Randomized controlled trials (RCTs) provide the most reliable estimates of the effects of treatments. However, not all treatments are compared in available RCTs, making comparison of treatments problematic. Mixed treatment comparisons (MTCs) can provide estimates of the comparative effects of treatments across a range of available therapeutic options. MTCs use networks of available direct comparisons to estimate differences in treatments that have not been estimated in trials via a common comparator. We conducted a systematic review and MTCs of comparative RCTs in haematological patients of anti-mould active agents used for the empirical treatment of febrile neutropenia (Analysis 1), and pre-emptive therapy (Analysis 2) of invasive mould diseases.

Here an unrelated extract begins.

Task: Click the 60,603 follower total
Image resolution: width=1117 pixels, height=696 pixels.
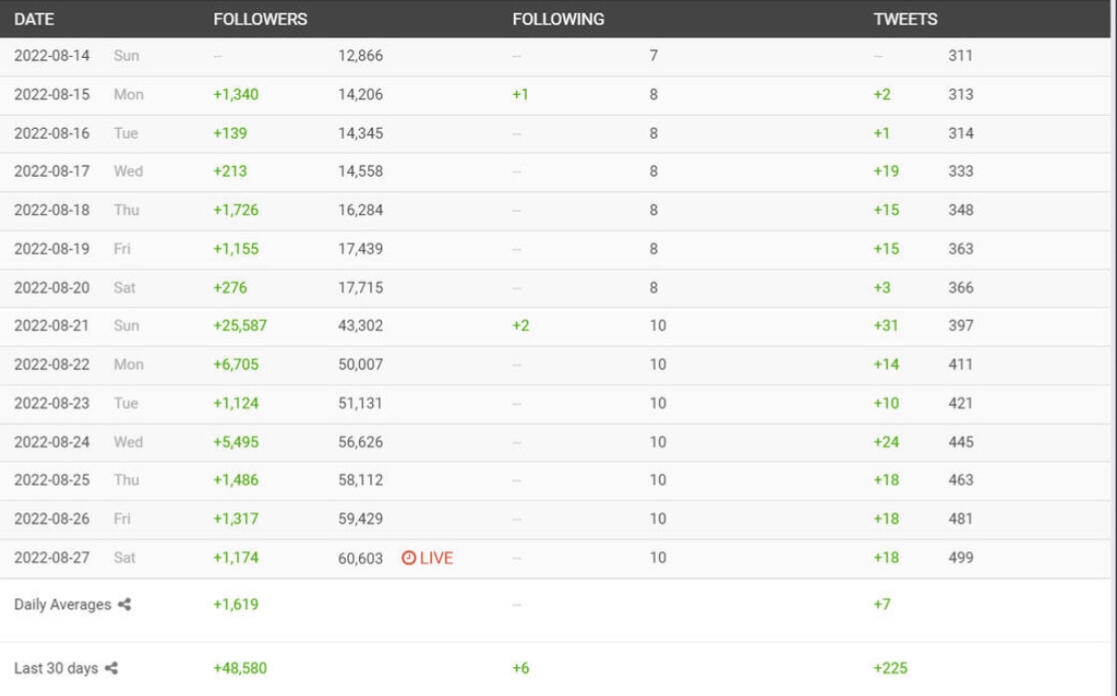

In addition, we summarized the evidence available associated with the use of directed treatment strategies (Analysis 3). For empirical therapy, caspofungin proved superior to amphotericin B, liposomal amphotericin B, amphotericin B lipid complex and voriconazole in the outcome of survival, but no agents showed superiority for treatment response. There was no evidence of a difference between pre-emptive and empirical strategies on mortality outcomes. For directed therapy, voriconazole was superior to amphotericin B for overall survival, and both voriconazole and liposomal amphotericin B were superior to amphotericin B and amphotericin B colloidal dispersion on the outcome of response. While limited to some degree by the availability of RCTs, the MTCs reported here provide the best available evidence of relative therapeutic success for different available treatment strategies.